= Great triakis icosahedron =

Polyhedron with 60 faces

3D model of a great triakis icosahedron

In geometry, the great triakis icosahedron is a nonconvex isohedral polyhedron. It is the dual of the uniform great stellated truncated dodecahedron. Its faces are isosceles triangles.
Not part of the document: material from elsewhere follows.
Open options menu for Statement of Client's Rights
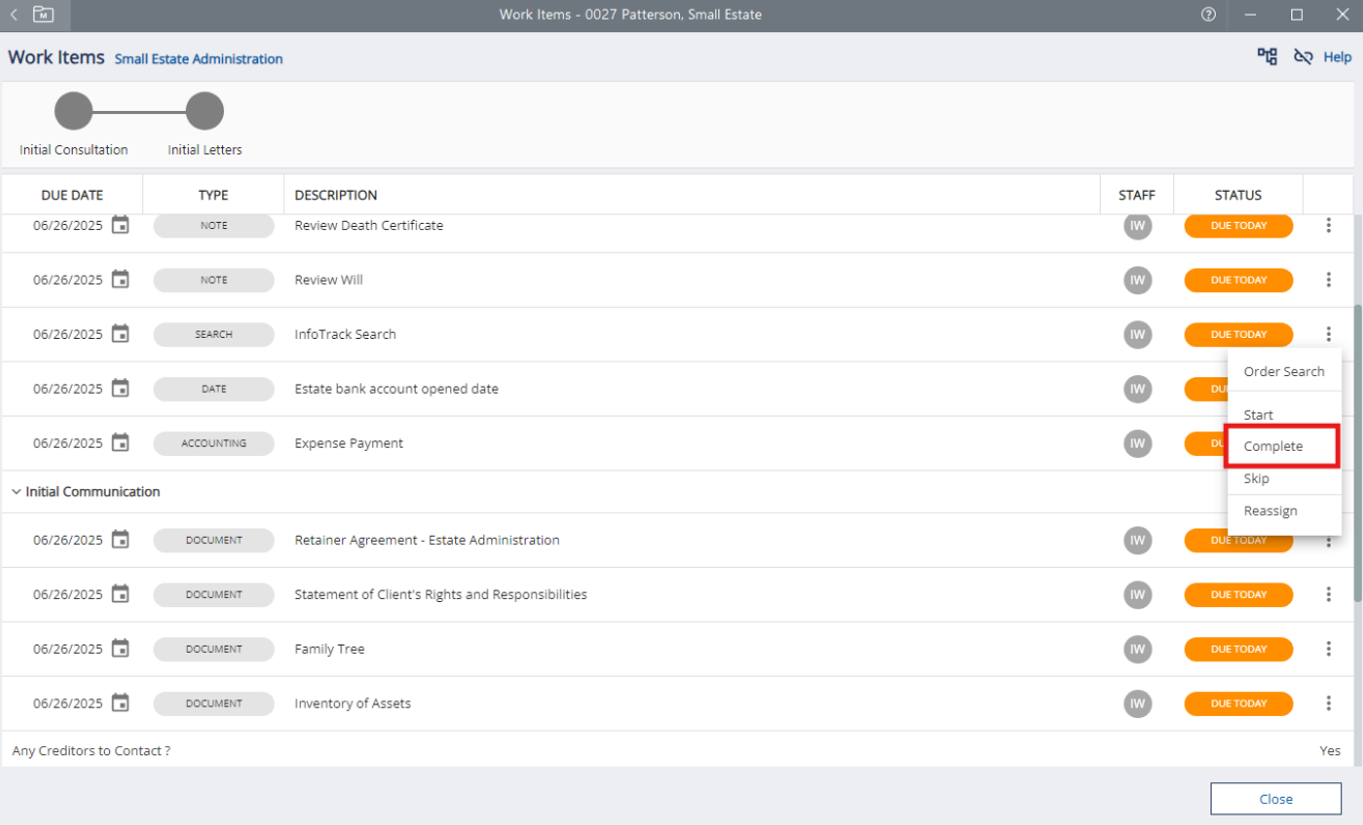[x=1328, y=594]
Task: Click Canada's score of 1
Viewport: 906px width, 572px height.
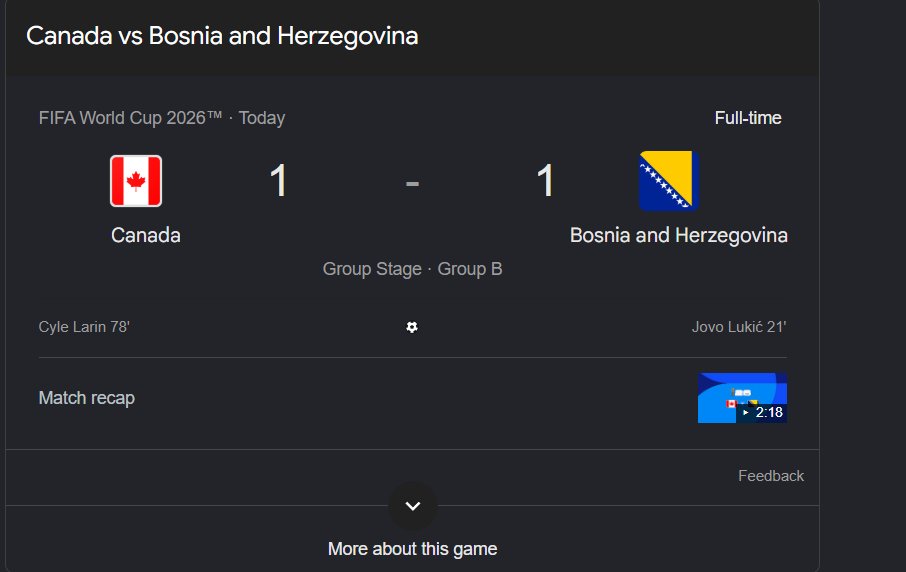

Part of each triangle lies within the solid, hence is invisible in solid models.

Great triakis icosahedron
| Type | Star polyhedron |
| Face |  |
| Elements | F = 60, E = 90 V = 32 (χ = 2) |
| Symmetry group | I_{h}, [5,3], *532 |
| Index references | DU_{66} |
| dual polyhedron | Great stellated truncated dodecahedron |

== Proportions ==
The triangles have one angle of $\arccos(-\frac{3}{20}+\frac{3}{20}\sqrt{5})\approx 79.314\,951\,312\,25^{\circ}$ and two of $\arccos(\frac{3}{4}-\frac{1}{20}\sqrt{5})\approx 50.342\,524\,343\,87^{\circ}$. The dihedral angle equals $\arccos(\frac{-24+15\sqrt{5}}{61})\approx 81.001\,410\,024\,84^{\circ}$.